● Goal
Rewrite the records as a Markdown table with the columns Row and Line, beginning with the first line and ending with the line containing "Looking at the screenshot, I should [71, 202].", both included. Give one numbered row per line and leave out blank lines.
************
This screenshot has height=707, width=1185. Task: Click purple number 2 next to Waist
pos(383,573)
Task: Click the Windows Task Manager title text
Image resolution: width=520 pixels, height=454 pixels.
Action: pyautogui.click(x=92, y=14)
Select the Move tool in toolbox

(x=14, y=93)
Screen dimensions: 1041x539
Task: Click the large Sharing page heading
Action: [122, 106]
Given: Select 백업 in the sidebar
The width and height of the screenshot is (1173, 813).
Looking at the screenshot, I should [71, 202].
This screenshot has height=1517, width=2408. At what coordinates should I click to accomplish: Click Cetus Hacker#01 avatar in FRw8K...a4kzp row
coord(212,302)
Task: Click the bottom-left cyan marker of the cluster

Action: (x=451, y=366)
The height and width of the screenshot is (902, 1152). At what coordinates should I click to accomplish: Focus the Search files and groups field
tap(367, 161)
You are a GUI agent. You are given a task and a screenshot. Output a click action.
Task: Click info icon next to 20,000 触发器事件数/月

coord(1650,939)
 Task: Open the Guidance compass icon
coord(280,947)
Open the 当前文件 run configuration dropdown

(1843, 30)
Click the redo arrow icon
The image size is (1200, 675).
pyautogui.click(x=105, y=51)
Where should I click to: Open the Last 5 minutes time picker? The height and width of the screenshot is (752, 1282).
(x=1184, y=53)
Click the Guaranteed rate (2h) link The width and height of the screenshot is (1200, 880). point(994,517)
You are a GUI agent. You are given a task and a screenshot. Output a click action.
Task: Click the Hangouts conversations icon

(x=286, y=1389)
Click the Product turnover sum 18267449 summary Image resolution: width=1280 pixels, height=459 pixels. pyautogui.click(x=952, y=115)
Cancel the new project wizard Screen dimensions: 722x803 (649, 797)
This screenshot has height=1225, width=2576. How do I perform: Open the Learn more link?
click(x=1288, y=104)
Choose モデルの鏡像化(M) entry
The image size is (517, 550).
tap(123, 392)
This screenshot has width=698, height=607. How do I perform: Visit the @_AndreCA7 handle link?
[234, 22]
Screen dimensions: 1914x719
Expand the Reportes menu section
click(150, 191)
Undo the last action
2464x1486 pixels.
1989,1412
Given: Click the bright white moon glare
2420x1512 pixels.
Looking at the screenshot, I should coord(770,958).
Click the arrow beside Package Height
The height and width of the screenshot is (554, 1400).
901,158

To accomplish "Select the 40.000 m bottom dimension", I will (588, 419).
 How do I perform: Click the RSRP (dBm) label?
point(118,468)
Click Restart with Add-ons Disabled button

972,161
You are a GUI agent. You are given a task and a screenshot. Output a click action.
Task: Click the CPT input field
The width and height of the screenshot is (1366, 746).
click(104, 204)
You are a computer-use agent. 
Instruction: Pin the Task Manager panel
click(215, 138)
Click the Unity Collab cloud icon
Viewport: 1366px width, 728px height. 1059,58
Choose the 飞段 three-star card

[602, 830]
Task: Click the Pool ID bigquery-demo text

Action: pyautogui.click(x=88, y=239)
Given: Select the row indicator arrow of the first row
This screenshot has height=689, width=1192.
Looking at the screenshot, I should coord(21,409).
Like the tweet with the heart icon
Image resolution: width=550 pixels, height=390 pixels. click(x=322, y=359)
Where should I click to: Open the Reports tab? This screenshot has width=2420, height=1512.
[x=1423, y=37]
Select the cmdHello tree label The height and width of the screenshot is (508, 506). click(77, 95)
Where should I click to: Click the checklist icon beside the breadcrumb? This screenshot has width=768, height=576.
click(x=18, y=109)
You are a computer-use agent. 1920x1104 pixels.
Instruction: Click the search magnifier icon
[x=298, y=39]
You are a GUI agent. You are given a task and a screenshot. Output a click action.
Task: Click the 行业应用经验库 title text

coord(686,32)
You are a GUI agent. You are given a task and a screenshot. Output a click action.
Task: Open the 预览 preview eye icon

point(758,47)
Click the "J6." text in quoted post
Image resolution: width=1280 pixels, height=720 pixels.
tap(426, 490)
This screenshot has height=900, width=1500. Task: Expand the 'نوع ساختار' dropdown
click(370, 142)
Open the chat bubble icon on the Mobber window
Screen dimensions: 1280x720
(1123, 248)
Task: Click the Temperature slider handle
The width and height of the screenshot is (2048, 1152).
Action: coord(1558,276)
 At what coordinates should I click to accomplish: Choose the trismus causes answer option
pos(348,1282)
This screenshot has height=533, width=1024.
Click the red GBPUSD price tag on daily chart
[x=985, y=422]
************
● Written solution
| Row | Line |
|---|---|
| 1 | This screenshot has height=707, width=1185. Task: Click purple number 2 next to Waist |
| 2 | pos(383,573) |
| 3 | Task: Click the Windows Task Manager title text |
| 4 | Image resolution: width=520 pixels, height=454 pixels. |
| 5 | Action: pyautogui.click(x=92, y=14) |
| 6 | Select the Move tool in toolbox |
| 7 | (x=14, y=93) |
| 8 | Screen dimensions: 1041x539 |
| 9 | Task: Click the large Sharing page heading |
| 10 | Action: [122, 106] |
| 11 | Given: Select 백업 in the sidebar |
| 12 | The width and height of the screenshot is (1173, 813). |
| 13 | Looking at the screenshot, I should [71, 202]. |